Hydroxyapatite scaffolds with different morphologies have been widely used in bone tissue engineering. Moreover, microRNAs (miRNAs) have been proven to be extensively involved in regulating bone regeneration. We developed grooved porous hydroxyapatite (HAG) scaffolds with good osteogenic efficiency. However, little is known about the role of miRNAs in HAG scaffold-mediated promotion of bone regeneration. The objective of this study was to reveal the mechanism from the perspective of differential miRNA expression. Scanning electron microscopy (SEM) was used to perform the coculture of cells and scaffolds. The miRNA profiles were generated by a microarray assay. A synthetic miR-129-5p mimic and inhibitor were used for overexpression or inhibition. The expression of osteogenic marker mRNAs and proteins was detected by quantitative real-time PCR (qRT-PCR), Western blotting, and immunofluorescence. An ALP activity kit and alizarin red staining (ARS) were used to measure ALP activity and mineral deposition formation. Cell migration ability was examined by wound healing and transwell assays. Protein kinase A (PKA) activity was measured by enzyme-linked immunosorbent assay (ELISA) after miR-129-5p transfection. Target genes were identified by a dual-luciferase reporter assay. H89 preculture evaluated the cross talk between miR-129-5p and PKA activity. Heterotopic implantation models, hematoxylin-eosin (HE), immunohistochemistry staining, and micro-CT were used to evaluate miR-129-5p osteogenesis in vivo. miRNAs were differentially expressed during osteogenic differentiation induced by HAG in vitro and in vivo. miR-129-5p was the only highly expressed miRNA both in vitro and in vivo. miR-129-5p overexpression promoted osteoblast differentiation and cell migration, while its inhibition weakened the effect of HAG. Moreover, miR-129-5p activated PKA to regulate the phosphorylation of β-catenin and cAMP-response element binding protein (CREB) by inhibiting cAMP-dependent protein kinase inhibitor alpha (Pkia).
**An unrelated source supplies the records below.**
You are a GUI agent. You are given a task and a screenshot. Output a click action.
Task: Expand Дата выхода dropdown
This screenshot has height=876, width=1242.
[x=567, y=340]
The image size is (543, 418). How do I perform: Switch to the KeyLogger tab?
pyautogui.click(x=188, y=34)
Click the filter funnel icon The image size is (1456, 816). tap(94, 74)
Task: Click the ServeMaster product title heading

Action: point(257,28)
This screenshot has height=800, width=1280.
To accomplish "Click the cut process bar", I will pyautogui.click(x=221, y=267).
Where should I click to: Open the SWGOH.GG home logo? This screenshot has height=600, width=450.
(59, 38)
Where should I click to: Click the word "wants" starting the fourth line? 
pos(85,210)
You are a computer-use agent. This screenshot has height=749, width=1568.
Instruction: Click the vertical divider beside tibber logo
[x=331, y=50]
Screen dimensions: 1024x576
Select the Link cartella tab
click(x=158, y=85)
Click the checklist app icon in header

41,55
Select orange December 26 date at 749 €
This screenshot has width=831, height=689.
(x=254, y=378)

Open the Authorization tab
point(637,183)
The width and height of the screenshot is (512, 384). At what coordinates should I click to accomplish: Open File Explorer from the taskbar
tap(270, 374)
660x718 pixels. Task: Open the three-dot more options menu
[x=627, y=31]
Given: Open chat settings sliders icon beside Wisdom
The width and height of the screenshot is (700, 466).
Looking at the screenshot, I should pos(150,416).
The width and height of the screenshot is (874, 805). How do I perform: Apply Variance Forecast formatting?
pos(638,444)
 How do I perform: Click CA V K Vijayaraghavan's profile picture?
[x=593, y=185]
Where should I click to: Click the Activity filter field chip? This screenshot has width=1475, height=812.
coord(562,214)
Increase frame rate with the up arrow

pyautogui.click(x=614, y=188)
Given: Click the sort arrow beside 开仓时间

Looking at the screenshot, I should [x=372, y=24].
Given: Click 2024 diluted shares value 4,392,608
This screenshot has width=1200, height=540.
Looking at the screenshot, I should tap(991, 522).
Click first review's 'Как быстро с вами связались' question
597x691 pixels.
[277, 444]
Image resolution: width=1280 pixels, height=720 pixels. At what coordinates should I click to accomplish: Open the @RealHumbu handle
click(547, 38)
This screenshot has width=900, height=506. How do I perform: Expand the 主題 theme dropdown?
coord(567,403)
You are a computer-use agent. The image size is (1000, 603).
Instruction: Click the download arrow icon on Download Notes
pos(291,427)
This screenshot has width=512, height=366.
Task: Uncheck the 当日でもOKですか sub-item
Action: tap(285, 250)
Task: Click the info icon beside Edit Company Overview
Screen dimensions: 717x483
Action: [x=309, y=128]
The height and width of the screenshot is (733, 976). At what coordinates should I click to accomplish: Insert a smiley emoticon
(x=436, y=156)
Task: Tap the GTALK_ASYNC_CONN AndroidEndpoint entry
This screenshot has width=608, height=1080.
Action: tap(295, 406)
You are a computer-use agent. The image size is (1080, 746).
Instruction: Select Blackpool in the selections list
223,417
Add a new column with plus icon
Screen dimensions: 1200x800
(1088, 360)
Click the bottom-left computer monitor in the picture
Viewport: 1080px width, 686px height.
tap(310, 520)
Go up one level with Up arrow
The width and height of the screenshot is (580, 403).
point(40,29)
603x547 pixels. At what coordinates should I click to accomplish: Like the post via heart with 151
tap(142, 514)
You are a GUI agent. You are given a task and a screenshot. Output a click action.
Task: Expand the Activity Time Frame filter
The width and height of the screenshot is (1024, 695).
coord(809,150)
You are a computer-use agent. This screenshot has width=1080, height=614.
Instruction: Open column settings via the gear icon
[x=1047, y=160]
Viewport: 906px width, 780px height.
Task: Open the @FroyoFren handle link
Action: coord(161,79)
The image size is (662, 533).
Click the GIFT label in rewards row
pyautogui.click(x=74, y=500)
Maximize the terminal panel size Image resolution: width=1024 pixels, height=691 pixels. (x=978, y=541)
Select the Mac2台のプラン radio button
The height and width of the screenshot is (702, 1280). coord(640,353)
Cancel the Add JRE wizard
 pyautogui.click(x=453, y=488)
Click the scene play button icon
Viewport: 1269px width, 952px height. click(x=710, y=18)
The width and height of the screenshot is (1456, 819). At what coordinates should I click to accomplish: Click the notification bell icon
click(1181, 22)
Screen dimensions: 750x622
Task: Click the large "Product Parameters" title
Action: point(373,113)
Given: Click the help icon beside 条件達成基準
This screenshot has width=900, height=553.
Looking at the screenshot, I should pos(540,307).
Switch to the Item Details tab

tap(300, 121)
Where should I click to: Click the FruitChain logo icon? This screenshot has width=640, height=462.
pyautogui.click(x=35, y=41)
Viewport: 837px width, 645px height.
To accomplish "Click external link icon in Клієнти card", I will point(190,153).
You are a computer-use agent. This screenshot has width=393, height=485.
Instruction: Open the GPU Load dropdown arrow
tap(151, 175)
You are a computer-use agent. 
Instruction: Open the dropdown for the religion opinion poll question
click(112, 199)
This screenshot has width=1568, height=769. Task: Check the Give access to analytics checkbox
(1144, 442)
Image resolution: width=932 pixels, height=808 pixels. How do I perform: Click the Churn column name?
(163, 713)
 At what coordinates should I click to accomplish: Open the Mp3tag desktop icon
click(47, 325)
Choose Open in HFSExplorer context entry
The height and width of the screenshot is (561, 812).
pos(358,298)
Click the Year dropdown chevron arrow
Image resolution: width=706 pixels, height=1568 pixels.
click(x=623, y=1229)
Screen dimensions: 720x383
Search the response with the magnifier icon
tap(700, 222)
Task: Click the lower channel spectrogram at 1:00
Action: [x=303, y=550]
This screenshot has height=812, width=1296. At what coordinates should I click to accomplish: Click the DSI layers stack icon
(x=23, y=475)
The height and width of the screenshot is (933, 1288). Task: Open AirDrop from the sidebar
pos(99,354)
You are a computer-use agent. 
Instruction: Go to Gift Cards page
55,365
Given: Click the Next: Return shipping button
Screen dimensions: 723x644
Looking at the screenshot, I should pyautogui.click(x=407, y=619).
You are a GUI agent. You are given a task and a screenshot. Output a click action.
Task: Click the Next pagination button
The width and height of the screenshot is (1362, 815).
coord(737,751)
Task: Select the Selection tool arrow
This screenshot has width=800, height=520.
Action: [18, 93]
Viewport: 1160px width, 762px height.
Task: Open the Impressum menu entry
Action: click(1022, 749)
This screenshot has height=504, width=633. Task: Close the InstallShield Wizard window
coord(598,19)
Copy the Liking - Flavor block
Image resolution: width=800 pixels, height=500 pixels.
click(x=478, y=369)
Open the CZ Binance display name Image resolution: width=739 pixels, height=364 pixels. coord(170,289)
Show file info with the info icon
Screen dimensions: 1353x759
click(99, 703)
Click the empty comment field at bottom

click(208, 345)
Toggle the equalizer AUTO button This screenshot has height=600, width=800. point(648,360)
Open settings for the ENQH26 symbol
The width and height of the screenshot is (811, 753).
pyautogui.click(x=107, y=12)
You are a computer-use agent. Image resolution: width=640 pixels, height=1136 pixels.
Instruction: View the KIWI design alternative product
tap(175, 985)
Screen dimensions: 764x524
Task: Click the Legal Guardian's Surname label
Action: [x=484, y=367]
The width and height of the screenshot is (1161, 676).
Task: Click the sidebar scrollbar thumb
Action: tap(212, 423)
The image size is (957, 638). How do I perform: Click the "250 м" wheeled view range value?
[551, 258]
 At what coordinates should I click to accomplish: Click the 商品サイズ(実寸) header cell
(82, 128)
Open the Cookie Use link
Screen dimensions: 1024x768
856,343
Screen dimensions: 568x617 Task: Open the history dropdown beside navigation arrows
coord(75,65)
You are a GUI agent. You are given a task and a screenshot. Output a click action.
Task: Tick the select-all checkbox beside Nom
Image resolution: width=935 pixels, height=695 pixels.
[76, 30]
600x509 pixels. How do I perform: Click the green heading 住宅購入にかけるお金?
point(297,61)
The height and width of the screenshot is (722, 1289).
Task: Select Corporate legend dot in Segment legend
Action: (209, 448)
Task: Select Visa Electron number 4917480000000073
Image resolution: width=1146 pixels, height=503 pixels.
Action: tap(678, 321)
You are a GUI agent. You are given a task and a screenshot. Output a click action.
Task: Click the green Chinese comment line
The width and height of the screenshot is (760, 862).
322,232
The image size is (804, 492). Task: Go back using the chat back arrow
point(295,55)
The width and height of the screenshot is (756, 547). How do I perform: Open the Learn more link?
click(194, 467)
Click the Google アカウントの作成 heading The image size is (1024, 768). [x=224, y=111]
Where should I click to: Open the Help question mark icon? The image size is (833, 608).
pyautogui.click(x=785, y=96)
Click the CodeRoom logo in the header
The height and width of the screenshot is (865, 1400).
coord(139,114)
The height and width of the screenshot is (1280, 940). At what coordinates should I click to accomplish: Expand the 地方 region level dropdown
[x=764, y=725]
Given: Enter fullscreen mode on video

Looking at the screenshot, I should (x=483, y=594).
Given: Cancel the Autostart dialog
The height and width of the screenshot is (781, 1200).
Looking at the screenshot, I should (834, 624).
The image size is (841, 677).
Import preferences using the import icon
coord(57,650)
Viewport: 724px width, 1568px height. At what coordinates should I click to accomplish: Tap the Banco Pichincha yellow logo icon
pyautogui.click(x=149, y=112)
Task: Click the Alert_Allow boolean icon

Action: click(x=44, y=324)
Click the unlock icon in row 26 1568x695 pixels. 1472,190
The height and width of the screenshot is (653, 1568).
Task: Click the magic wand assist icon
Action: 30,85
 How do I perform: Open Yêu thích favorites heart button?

H89 prevented the effects of miR-129-5p on osteogenic differentiation and cell migration. HE, immunohistochemistry staining and micro-CT results showed that miR-129-5p promoted in vivo osteogenesis of the HAG scaffold. The HAG scaffold activates Pka by upregulating miR-129-5p and inhibiting Pkia, resulting in CREB-dependent transcriptional activation and accumulation of β-catenin and promoting osteogenic marker expression.